Consignes à suivre —
a – Dans l'extrait sur la politique ultra-libérale, quel taux de profit annuel les gestionnaires des fonds de pension ont-ils recherché à tout prix ?
b – Poursuivez, s'il vous plaît, l'extrait sur la politique ultra-libérale à partir de sa dernière phrase.

Cette politique ultra-libérale a été plébiscitée par les citoyens américains, dont les retraites sont gagées sur les profits des fonds de pension et, donc, les résultats de la Bourse (c'est le principe des « retraites par capitalisation »). Les gestionnaires de ces fonds de pension ont recherché à tout prix des taux de profit annuel de 15% (alors qu'un taux de profit, en toute logique, ne peut dépasser, sur le long terme et en moyenne, le taux de croissance économique, de 2 à 5% depuis plusieurs décennies). Des esprits clairvoyants ont bien dénoncé un système capitaliste devenu fou mais leurs avertissements ont été couverts par les invectives et les cris d'orfraie des ultralibéraux.
Les droites européennes et même une partie de la gauche, sous François Mitterrand, ont embrayé. Jusqu'à Nicolas Sarkozy qui a exalté le modèle américain (dérégulation, prêts hypothécaires, retraites par capitalisation, immigration choisie), allant jusqu'à proposer de « dépénaliser le droit des affaires ». Quand les bornes de la morale s'estompent à ce point, difficile de reprocher aux seuls spéculateurs de les outrepasser...

Section des données —
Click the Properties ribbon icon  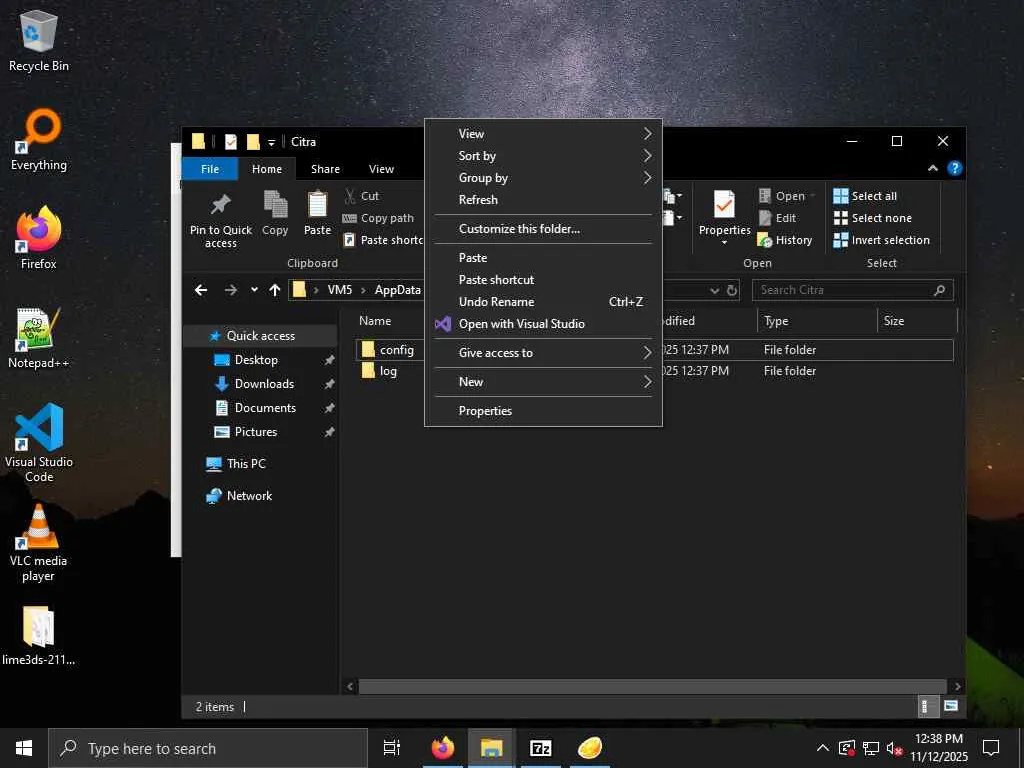pyautogui.click(x=724, y=206)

Réponses par consigne —
a – Un taux de profit annuel de 15 %.

b –
Le plus surprenant est que les thèses ultralibérales ont perduré bien après l'éclatement de la « crise des subprimes » : que l'on souvienne du rapport Attali de janvier 2008, en complet décalage avec la conjoncture ! On peut difficilement croire d'autre part que les dirigeants qui se sont fourvoyés jusqu'à ces derniers mois dans des politiques ultralibérales désastreuses puissent mener désormais avec conviction et compétence des politiques diamétralement opposées.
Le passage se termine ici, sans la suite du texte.